◆ **YOUR GOAL**
Set down every line from the one with "The height and width of the screenshot is (231, 425)." to the end of the entries, both ends included, exactly as it reads and without pictures.

Dataset items
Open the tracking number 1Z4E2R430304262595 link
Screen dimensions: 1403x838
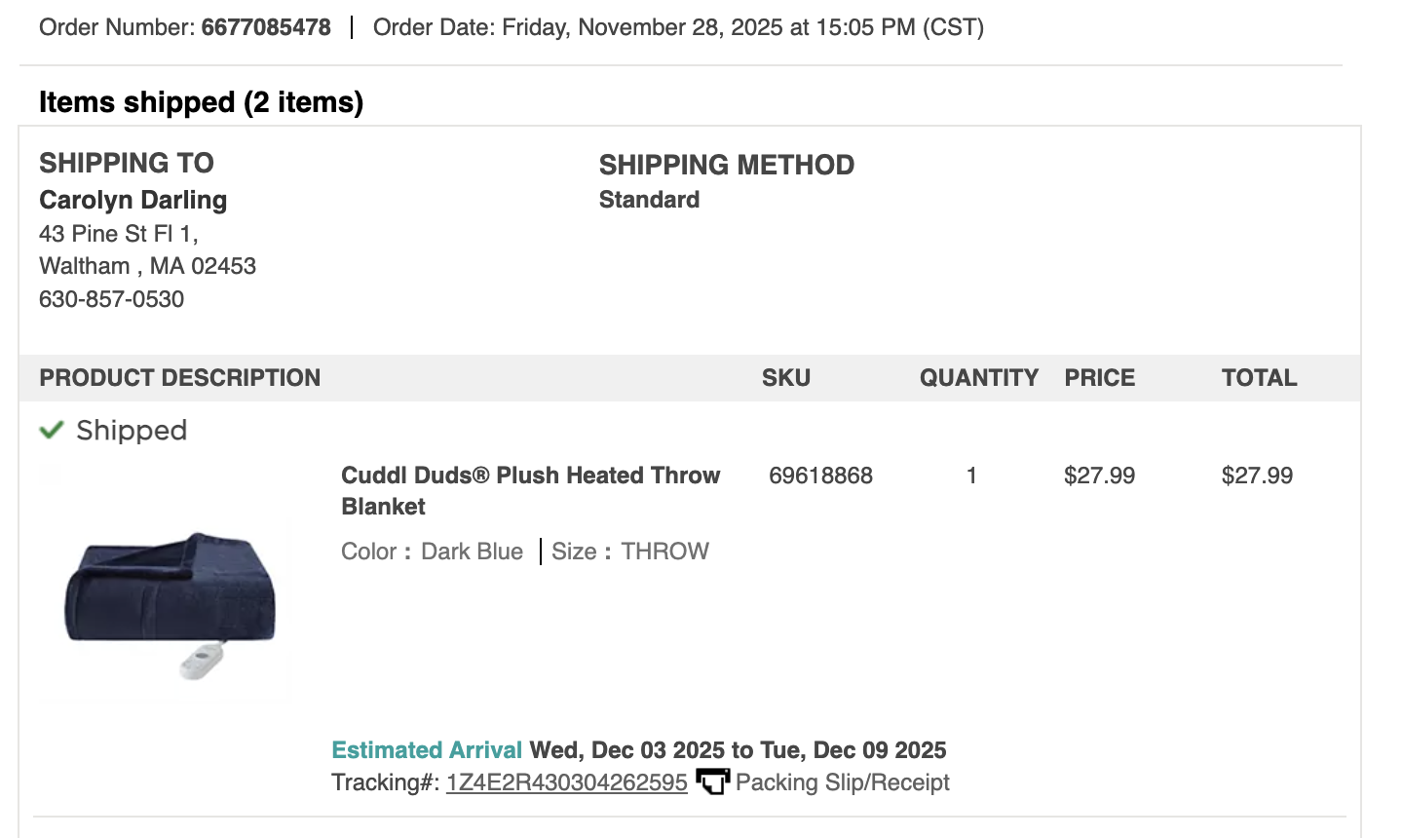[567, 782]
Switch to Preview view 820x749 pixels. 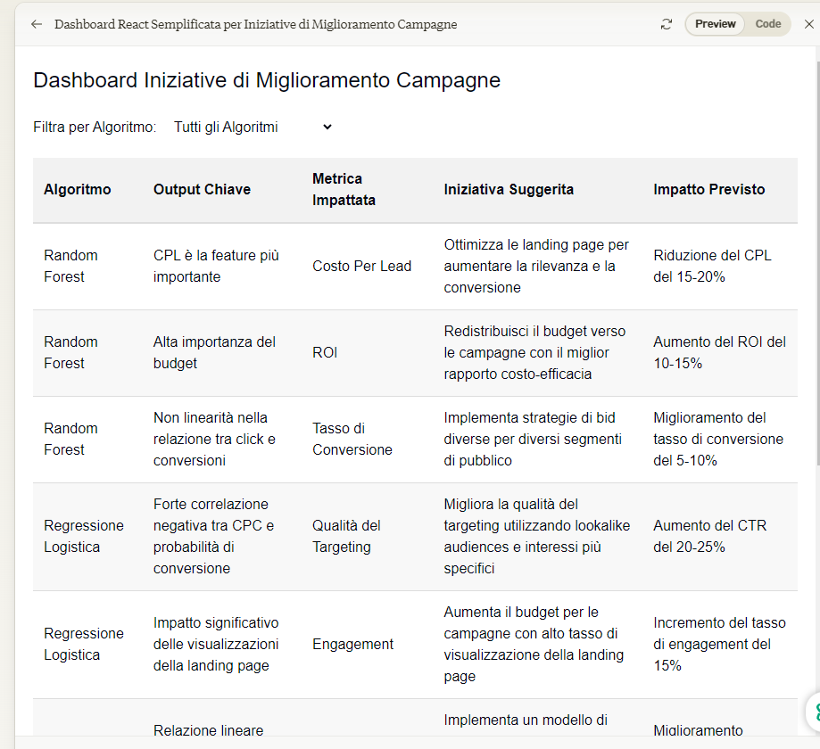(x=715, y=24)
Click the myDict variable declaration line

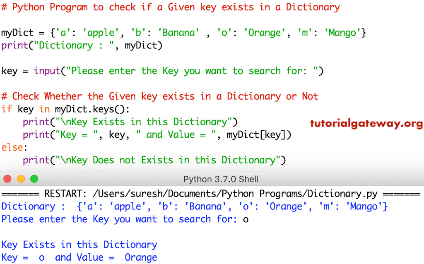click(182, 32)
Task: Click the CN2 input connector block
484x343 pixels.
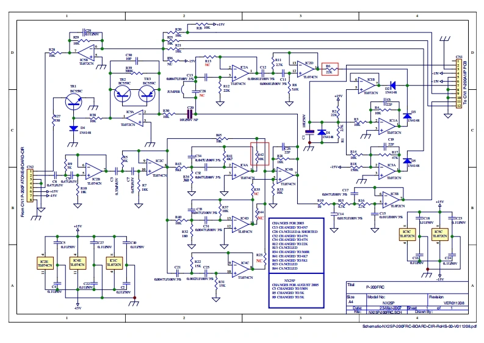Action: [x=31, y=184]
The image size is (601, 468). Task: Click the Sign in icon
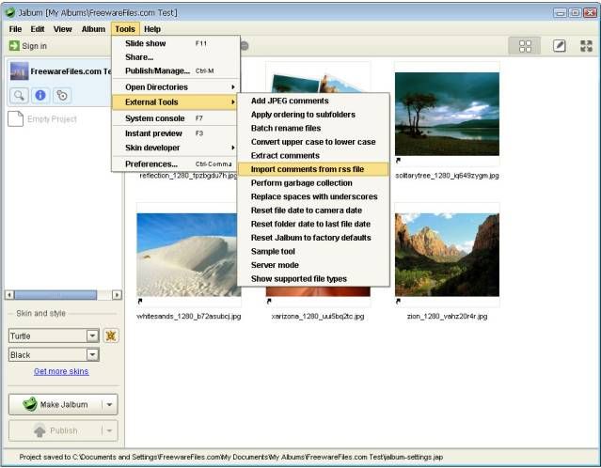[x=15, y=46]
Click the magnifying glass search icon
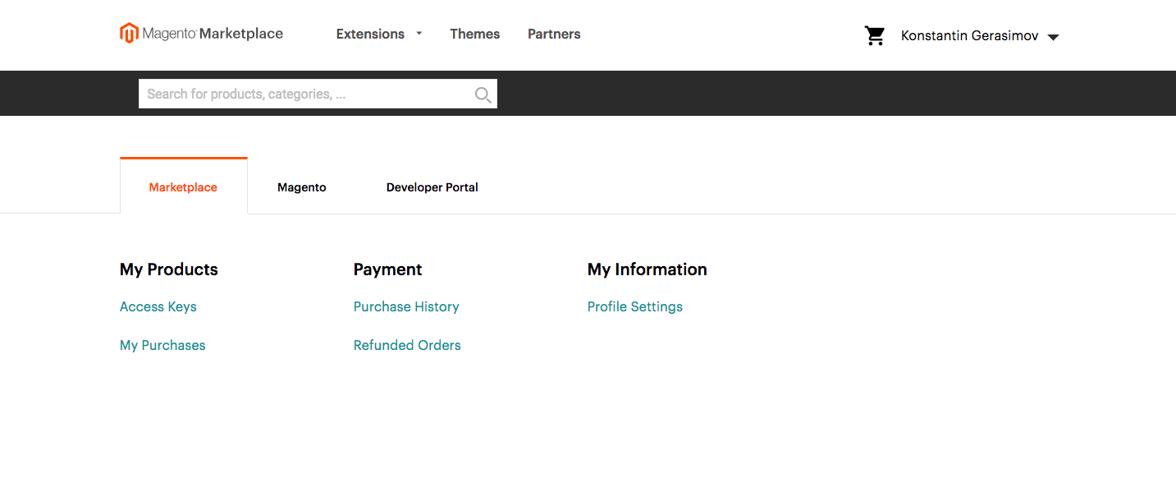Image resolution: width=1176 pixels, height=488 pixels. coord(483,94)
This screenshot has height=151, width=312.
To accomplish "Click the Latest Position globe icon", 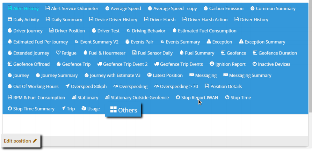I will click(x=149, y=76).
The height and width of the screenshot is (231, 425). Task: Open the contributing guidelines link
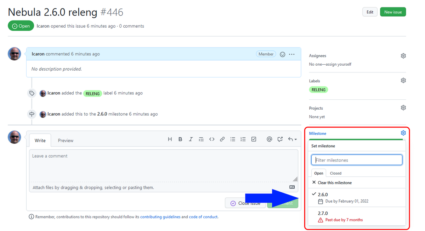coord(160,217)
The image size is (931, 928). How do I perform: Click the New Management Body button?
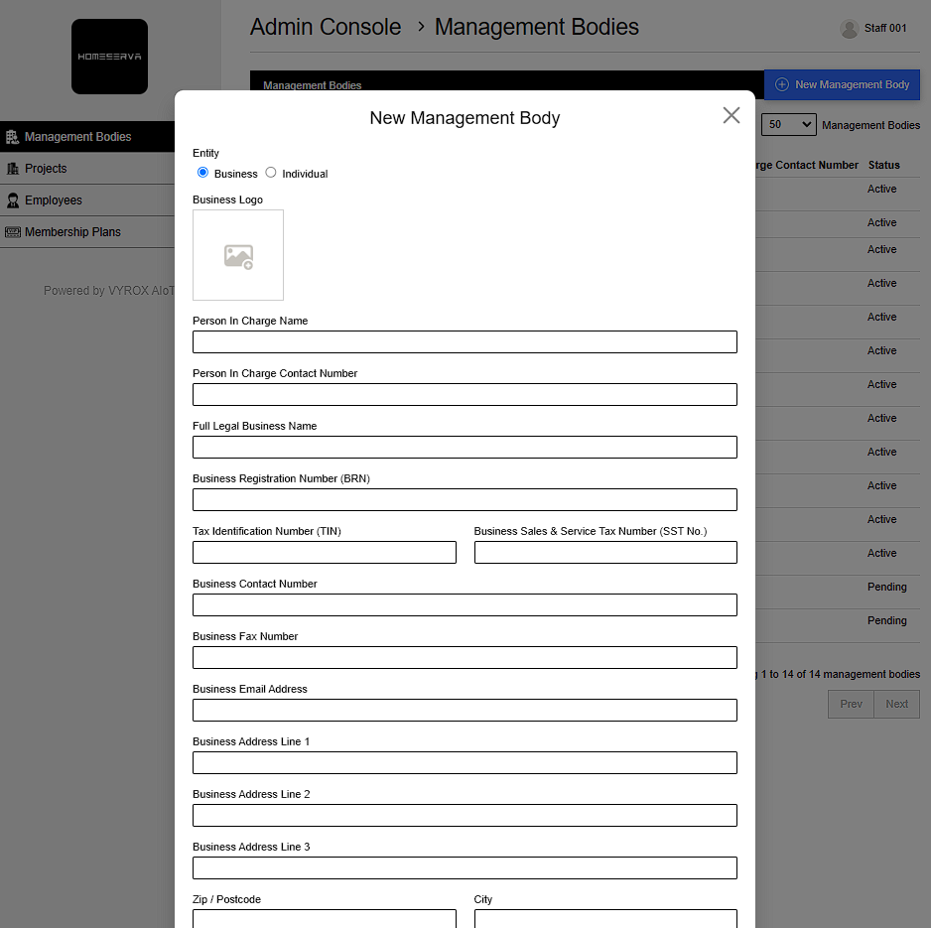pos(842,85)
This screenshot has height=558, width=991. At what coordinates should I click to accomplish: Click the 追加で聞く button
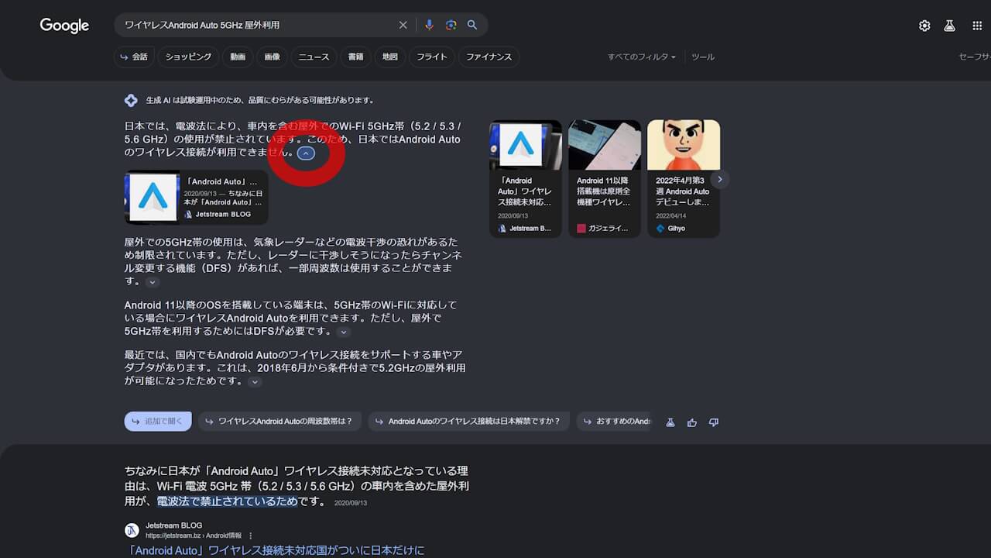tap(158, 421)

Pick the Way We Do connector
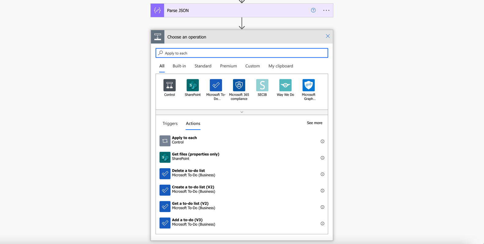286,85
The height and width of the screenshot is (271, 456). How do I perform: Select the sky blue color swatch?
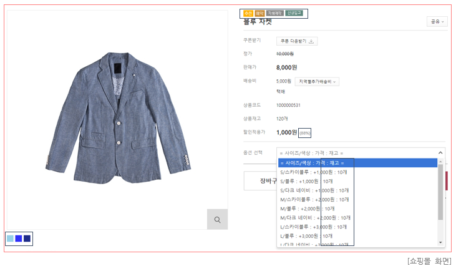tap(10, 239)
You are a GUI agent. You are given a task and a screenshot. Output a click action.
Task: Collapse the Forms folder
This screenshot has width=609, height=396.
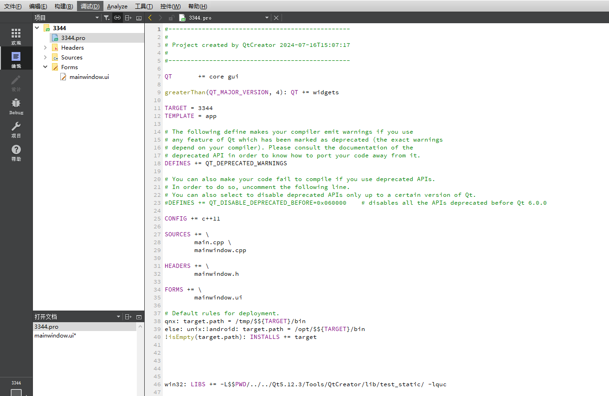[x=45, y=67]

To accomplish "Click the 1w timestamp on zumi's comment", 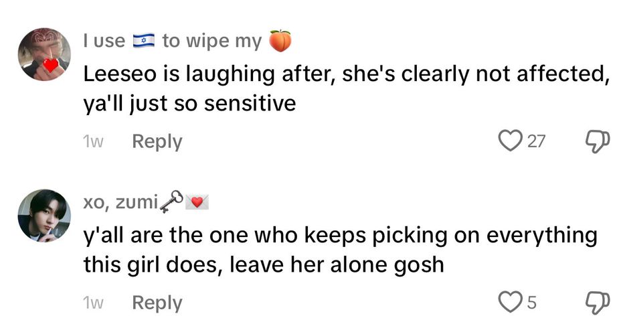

◆ **RESPONSE TO THE EXERCISE**
The height and width of the screenshot is (231, 425). Task: Open the contributing guidelines link
coord(160,217)
The image size is (931, 928). How do I perform: Click the New Management Body button?
pos(842,85)
This screenshot has height=558, width=991. At what coordinates should I click to accomplish: Click the 追加で聞く button
tap(158, 421)

Pick the Way We Do connector
286,85
The height and width of the screenshot is (271, 456). How do I perform: Select the sky blue color swatch?
tap(10, 239)
You are a GUI agent. You are given a task and a screenshot. Output a click action.
Task: Collapse the Forms folder
This screenshot has width=609, height=396.
[x=45, y=67]

To accomplish "Click the 1w timestamp on zumi's comment", 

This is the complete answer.